EXERCISE BRIEF → What follows is a set of records. Repeat every one of them exactly.

━━━ DATA LISTING

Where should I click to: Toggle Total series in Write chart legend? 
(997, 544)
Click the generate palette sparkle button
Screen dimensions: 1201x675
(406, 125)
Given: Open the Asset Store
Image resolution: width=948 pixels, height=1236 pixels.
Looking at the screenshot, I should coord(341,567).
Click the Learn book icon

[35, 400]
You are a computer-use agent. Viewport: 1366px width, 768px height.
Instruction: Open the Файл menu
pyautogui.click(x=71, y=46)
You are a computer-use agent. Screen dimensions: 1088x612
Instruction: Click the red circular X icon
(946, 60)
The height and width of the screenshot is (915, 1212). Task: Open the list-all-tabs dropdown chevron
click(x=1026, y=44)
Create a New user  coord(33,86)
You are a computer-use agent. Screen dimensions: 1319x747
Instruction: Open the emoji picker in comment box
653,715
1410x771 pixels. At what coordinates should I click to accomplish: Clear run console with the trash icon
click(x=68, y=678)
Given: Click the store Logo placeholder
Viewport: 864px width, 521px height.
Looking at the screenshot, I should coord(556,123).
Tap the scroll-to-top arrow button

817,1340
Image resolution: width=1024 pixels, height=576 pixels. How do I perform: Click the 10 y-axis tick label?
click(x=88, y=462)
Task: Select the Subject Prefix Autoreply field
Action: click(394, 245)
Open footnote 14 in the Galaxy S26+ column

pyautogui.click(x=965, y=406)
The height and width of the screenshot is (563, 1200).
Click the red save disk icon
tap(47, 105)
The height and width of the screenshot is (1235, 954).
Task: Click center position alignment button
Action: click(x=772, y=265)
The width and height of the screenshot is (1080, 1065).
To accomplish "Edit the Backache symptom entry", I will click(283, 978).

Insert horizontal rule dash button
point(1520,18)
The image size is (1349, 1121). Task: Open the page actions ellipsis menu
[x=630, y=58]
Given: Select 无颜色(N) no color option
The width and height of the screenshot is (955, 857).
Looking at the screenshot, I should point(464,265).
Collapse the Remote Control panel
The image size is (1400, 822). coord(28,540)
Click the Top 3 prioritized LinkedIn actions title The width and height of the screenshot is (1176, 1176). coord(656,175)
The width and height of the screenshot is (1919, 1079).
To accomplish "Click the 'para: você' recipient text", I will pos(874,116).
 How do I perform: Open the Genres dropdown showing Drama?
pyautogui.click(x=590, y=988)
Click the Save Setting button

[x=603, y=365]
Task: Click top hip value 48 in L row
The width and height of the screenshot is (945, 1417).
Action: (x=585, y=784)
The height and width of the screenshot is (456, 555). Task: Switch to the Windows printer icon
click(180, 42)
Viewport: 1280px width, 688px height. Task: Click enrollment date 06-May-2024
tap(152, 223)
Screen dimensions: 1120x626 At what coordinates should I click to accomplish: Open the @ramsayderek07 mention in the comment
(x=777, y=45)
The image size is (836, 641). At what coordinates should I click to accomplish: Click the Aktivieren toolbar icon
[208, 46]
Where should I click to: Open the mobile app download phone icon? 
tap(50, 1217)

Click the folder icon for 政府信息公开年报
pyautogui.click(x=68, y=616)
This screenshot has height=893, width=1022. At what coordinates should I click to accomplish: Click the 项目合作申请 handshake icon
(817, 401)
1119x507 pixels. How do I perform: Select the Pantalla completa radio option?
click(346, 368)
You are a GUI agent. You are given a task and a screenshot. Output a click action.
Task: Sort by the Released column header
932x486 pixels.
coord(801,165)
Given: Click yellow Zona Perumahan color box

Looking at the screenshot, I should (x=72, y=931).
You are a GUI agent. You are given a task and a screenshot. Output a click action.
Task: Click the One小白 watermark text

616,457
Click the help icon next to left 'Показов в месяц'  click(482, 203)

━━━━━━

EXERCISE ANSWER →
Where should I click to: Toggle Total series in Write chart legend? 
(997, 544)
Click the generate palette sparkle button
Screen dimensions: 1201x675
(406, 125)
Given: Open the Asset Store
Image resolution: width=948 pixels, height=1236 pixels.
Looking at the screenshot, I should coord(341,567).
Click the Learn book icon

[35, 400]
You are a computer-use agent. Viewport: 1366px width, 768px height.
Instruction: Open the Файл menu
pyautogui.click(x=71, y=46)
You are a computer-use agent. Screen dimensions: 1088x612
Instruction: Click the red circular X icon
(946, 60)
The height and width of the screenshot is (915, 1212). Task: Open the list-all-tabs dropdown chevron
click(x=1026, y=44)
Create a New user  coord(33,86)
You are a computer-use agent. Screen dimensions: 1319x747
Instruction: Open the emoji picker in comment box
653,715
1410x771 pixels. At what coordinates should I click to accomplish: Clear run console with the trash icon
click(x=68, y=678)
Given: Click the store Logo placeholder
Viewport: 864px width, 521px height.
Looking at the screenshot, I should coord(556,123).
Tap the scroll-to-top arrow button

817,1340
Image resolution: width=1024 pixels, height=576 pixels. How do I perform: Click the 10 y-axis tick label?
click(x=88, y=462)
Task: Select the Subject Prefix Autoreply field
Action: click(394, 245)
Open footnote 14 in the Galaxy S26+ column

pyautogui.click(x=965, y=406)
The height and width of the screenshot is (563, 1200).
Click the red save disk icon
tap(47, 105)
The height and width of the screenshot is (1235, 954).
Task: Click center position alignment button
Action: click(x=772, y=265)
The width and height of the screenshot is (1080, 1065).
To accomplish "Edit the Backache symptom entry", I will click(283, 978).

Insert horizontal rule dash button
point(1520,18)
The image size is (1349, 1121). Task: Open the page actions ellipsis menu
[x=630, y=58]
Given: Select 无颜色(N) no color option
The width and height of the screenshot is (955, 857).
Looking at the screenshot, I should point(464,265).
Collapse the Remote Control panel
The image size is (1400, 822). coord(28,540)
Click the Top 3 prioritized LinkedIn actions title The width and height of the screenshot is (1176, 1176). coord(656,175)
The width and height of the screenshot is (1919, 1079).
To accomplish "Click the 'para: você' recipient text", I will pos(874,116).
 How do I perform: Open the Genres dropdown showing Drama?
pyautogui.click(x=590, y=988)
Click the Save Setting button

[x=603, y=365]
Task: Click top hip value 48 in L row
The width and height of the screenshot is (945, 1417).
Action: (x=585, y=784)
The height and width of the screenshot is (456, 555). Task: Switch to the Windows printer icon
click(180, 42)
Viewport: 1280px width, 688px height. Task: Click enrollment date 06-May-2024
tap(152, 223)
Screen dimensions: 1120x626 At what coordinates should I click to accomplish: Open the @ramsayderek07 mention in the comment
(x=777, y=45)
The image size is (836, 641). At what coordinates should I click to accomplish: Click the Aktivieren toolbar icon
[208, 46]
Where should I click to: Open the mobile app download phone icon? 
tap(50, 1217)

Click the folder icon for 政府信息公开年报
pyautogui.click(x=68, y=616)
This screenshot has height=893, width=1022. At what coordinates should I click to accomplish: Click the 项目合作申请 handshake icon
(817, 401)
1119x507 pixels. How do I perform: Select the Pantalla completa radio option?
click(346, 368)
You are a GUI agent. You are given a task and a screenshot. Output a click action.
Task: Sort by the Released column header
932x486 pixels.
coord(801,165)
Given: Click yellow Zona Perumahan color box

Looking at the screenshot, I should (x=72, y=931).
You are a GUI agent. You are given a task and a screenshot. Output a click action.
Task: Click the One小白 watermark text

616,457
Click the help icon next to left 'Показов в месяц'  click(482, 203)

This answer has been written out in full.